A Genova il 1970 è un anno che molti avevano voluto dimenticare, spesso non riuscendoci. Il cantante -poeta Fabrizio De Andrè che trent’anni prima c’era nato in quella città poi sommersa dalle acque dei suoi stessi fiumi, scrisse una canzone per raccontare il dolore di quello che era stato, di un amore che forse nemmeno alla cattiveria dell’onda malvagia poteva sopravvivere: “…acqua che ha fatto sera, che adesso si ritira, bassa sfila tra la gente come un innocente che non c’entra niente, fredda come un dolore, Dolcenera senza cuore…”
La storia si è ripetuta il 4 novembre 2011. Un’altra giornata che in Liguria e nel resto d’Italia nessuno scorderà tanto presto. Sia chi da casa propria guardava attonito le immagini alla TV o i video in rete sia chi, soprattutto, da quell’acqua imbizzarrita è stato bagnato, travolto. Soprattutto chi a causa di quell’acqua fangosa oggi ha addirittura perso le figlie, la moglie, il fratello. Sei vittime che stamattina credevano che un ombrello potesse bastare per superare una giornata piovosa.
Eppure non siamo più nel ’70. Tutti continuano a ripeterselo. Tutti non sanno darsi spiegazioni. Perché di nuovo? Perché ancora qui? Si poteva evitare? Mille le domande, poche le risposte.
Il sindaco di Genova, Marta Vincenzi, incredula non riesce a capire come in poco più di venti minuti il livello dell’acqua sia salito da uno a ben quattro metri.

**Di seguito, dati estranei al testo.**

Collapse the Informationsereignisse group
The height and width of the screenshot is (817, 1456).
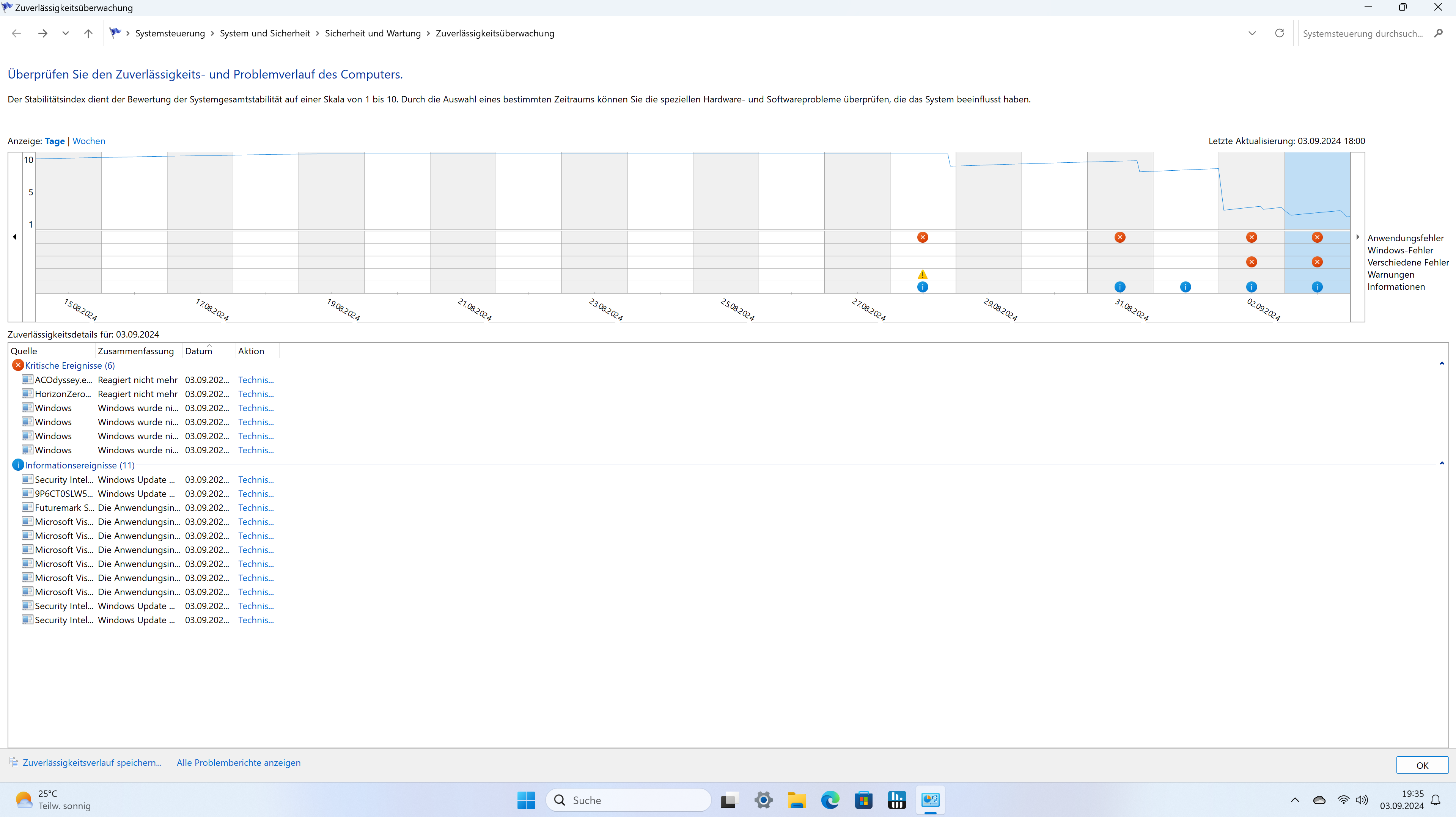click(1442, 463)
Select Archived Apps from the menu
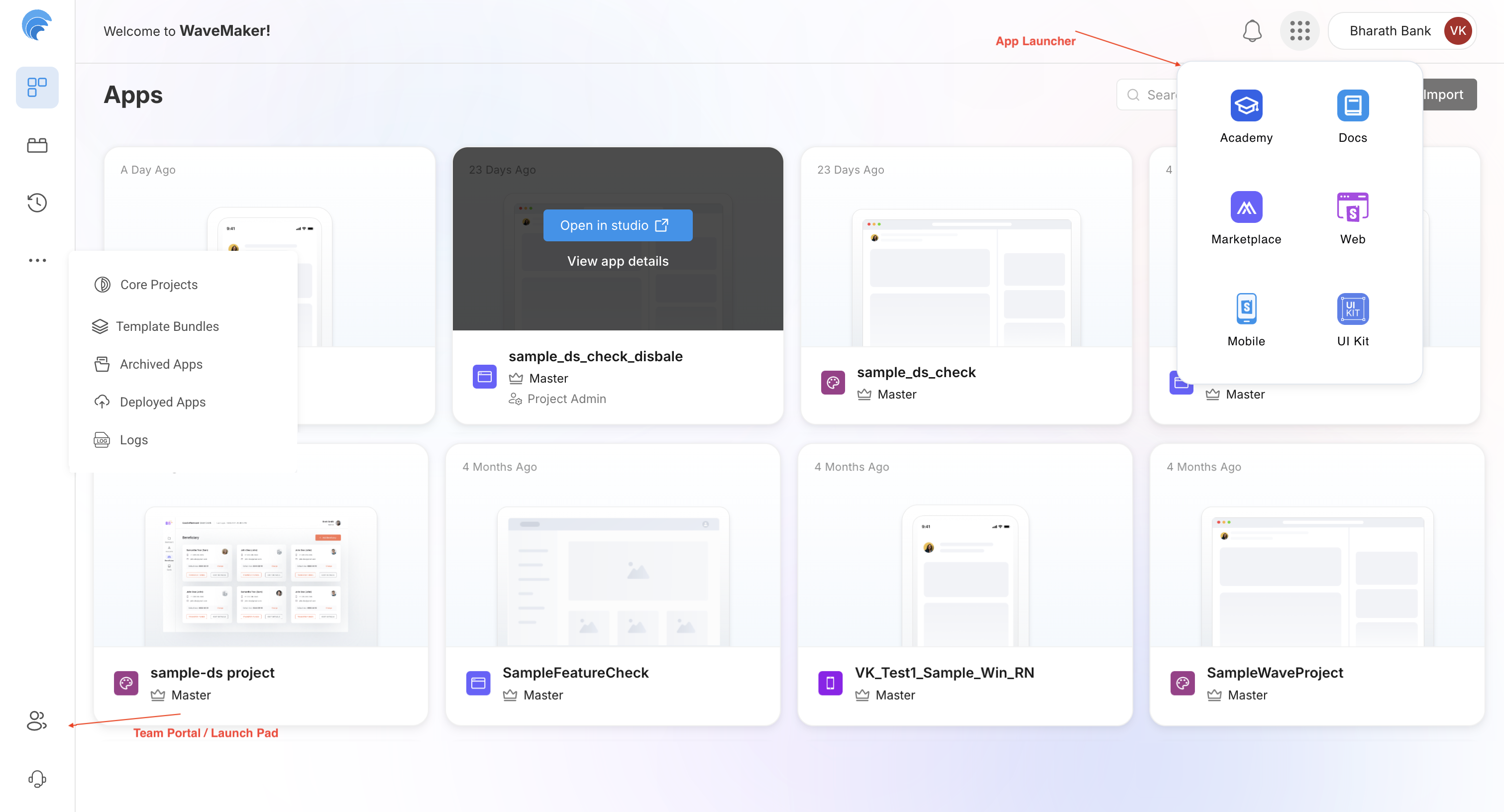Viewport: 1504px width, 812px height. (161, 364)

A mezzogiorno la Protezione Civile aveva la situazione sotto controllo. Diciassette minuti dopo una parete di acqua si schiantava sulle automobili parcheggiate che si accartocciano su se stesse, sui cassonetti dell’immondizia che si ribaltano e scompaiono, sulle case che sembrano trasformarsi in palafitte, sulle persone che vengono sorprese dall’onda “nera di malasorte che ammazza e passa oltre”.

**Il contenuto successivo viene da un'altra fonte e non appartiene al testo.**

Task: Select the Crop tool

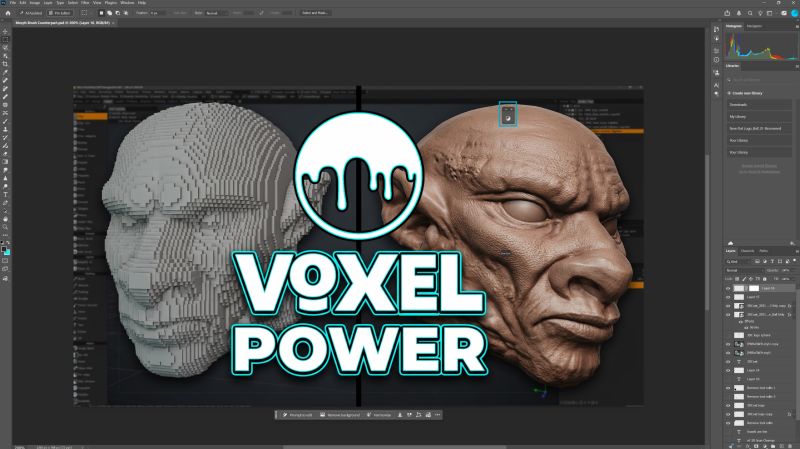Action: tap(6, 64)
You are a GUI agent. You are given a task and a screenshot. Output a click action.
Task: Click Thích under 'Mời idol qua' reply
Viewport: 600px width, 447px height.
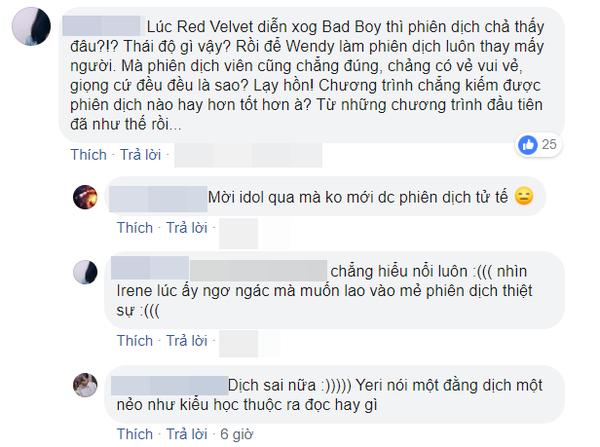pos(135,228)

Nei prossimi giorni verrà ribadito più e più volte che la Liguria ha una sua particolare conformazione geomorfologica e l’elevata pendenza delle sue vallate permette all’acqua di accumularsi in un tempo brevissimo, provocando frane e allagamenti.

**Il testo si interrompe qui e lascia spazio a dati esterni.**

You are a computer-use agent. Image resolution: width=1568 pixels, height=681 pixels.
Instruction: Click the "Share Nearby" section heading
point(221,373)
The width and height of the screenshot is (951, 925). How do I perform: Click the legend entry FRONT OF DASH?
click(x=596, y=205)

Ma questa è una spiegazione che i cittadini genovesi sono stanchi di sentirsi ripetere. Non può essere così. Poteva succedere nel 1970. Ma poi è capitato ancora e ancora.
Di fronte alla violenza della natura, è vero, l’uomo risulta essere la maggior parte delle volte impotente: ma gli esperti dicono che si possono almeno calcolare quali sono le maggiori zone a rischio per potere magari evacuarle. Ma una cosa forse può davvero salvare la vita a molte persone: l’informazione.
L’opinione pubblica deve sapere che quando su una città si abbatte una alluvione i sottopassaggi, i piano terra diventano luoghi pericolosi, delle trappole senza via d’uscita. Ma questo non può bastare. Perché devono prendersi le proprie responsabilità anche e soprattutto chi il territorio lo gestisce, chi chiude un occhio sull’abusivismo edilizio, chi pensa che fortificare gli argini dei fiumi sia uno spreco di denaro, chi pensa che i cambiamenti climatici e l’assoluta mancanza di difesa del suolo siano fattori assolutamente esterni alle cause di disastri come quelli di oggi.
La tragedia di oggi a Genova forse davvero non si poteva prevedere. O forse si. La tragedia di oggi a Genova deve però far riflettere perché se in qualche modo poteva essere evitata, in qualsiasi modo, sarebbe stato bello oggi scrivere che il mal tempo non ha provocato grandi danni. Che le nuvole scompariranno presto e che il sole tornerà a splendere alto. Ma questa è “acqua che spacca il monte, che affonda terra e ponte”.
E al momento questo è quello che sappiamo.